Human beings are navigational creatures. They steer their lives from one thing to another. We are as C.S. Lewis once wrote, “continually unsatisfied.” We are easily enamored by the next thing, the coolest thing, or the brand-new thing.
Church life can be much the same. Sometimes we fall into a monotonous pattern which is the general criticism of liturgical services. “Why are we doing the same thing again?” “Why can’t we have new things every Sunday? Why can’t we be spontaneous?” Or to put it in holy language: “Why don’t we let the Spirit lead?” And the implication is that the Spirit of God is fickle, moving from one thing to another. But the Spirit in the Bible is portrayed as the Person who brings order out of chaos. The Spirit was involved in the creation of the world. On the Day of Pentecost, the Spirit was the harmonizing figure in the building of this renewed Church in Acts 2.

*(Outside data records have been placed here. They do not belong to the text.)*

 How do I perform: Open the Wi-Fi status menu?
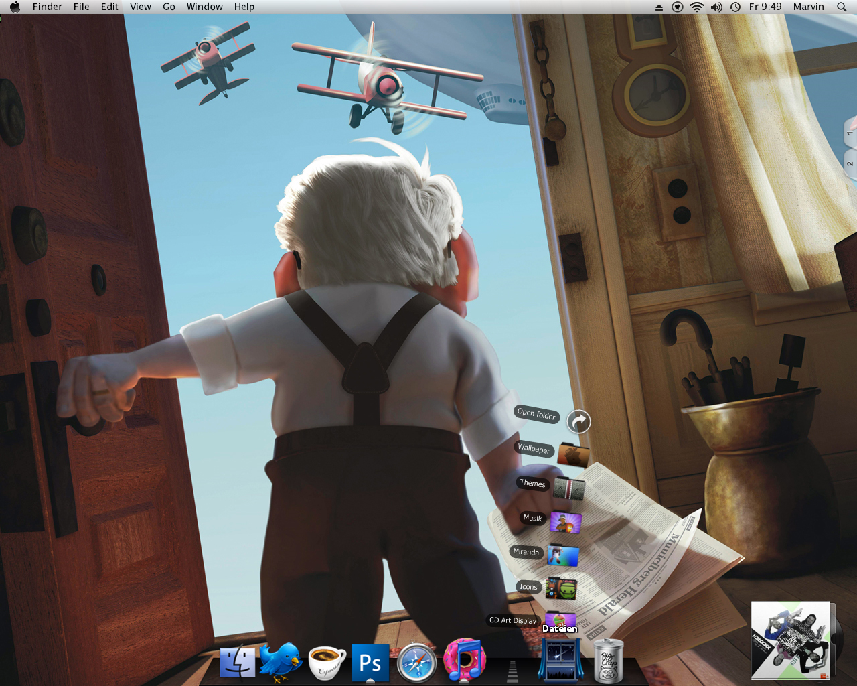click(697, 7)
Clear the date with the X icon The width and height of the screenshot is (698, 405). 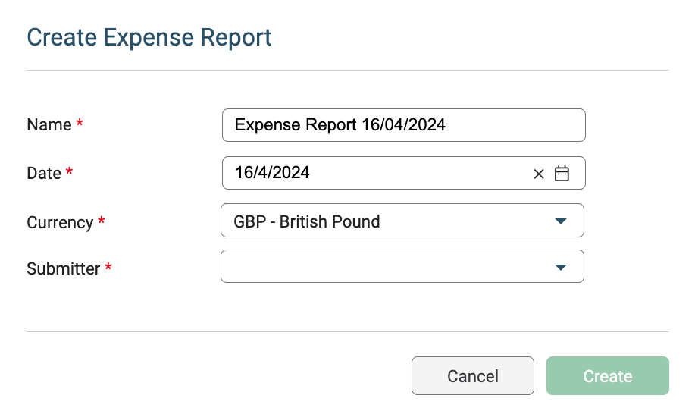tap(539, 174)
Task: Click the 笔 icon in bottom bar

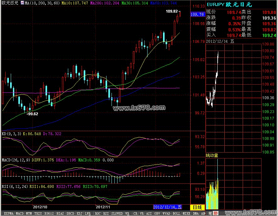Action: coord(211,213)
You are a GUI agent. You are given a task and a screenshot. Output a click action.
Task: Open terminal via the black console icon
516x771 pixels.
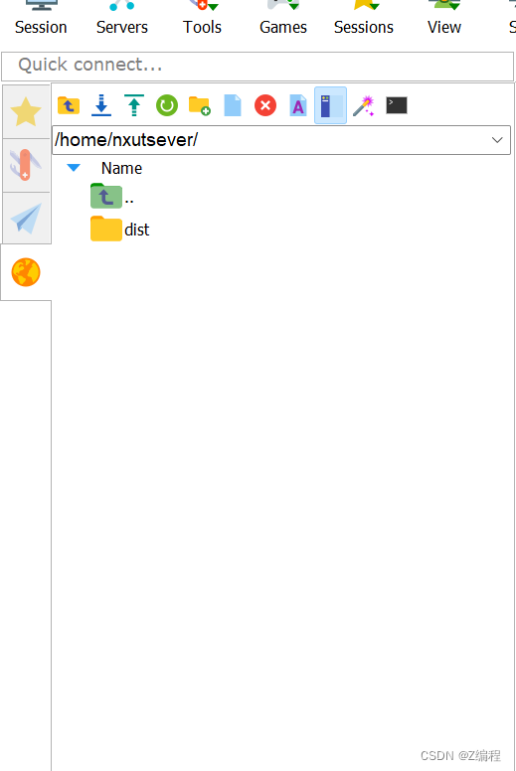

Far from being capricious and indecisive, the Spirit is order and structure. In fact, one of the most evident things we see in the early church is a life of repetition. They gathered and broke bread, read the Scriptures, and prayed. They moved in this litany of practices again and again. They weren’t making things up as they went along, they weren’t enamored by the latest trends in 1st-century practices. They followed the Spirit of God. Our monotony is sometimes evidence of our indifference and not the result of liturgical habits
With joy and thanksgiving, I find in the liturgy a blessed stability amidst a chaotic world.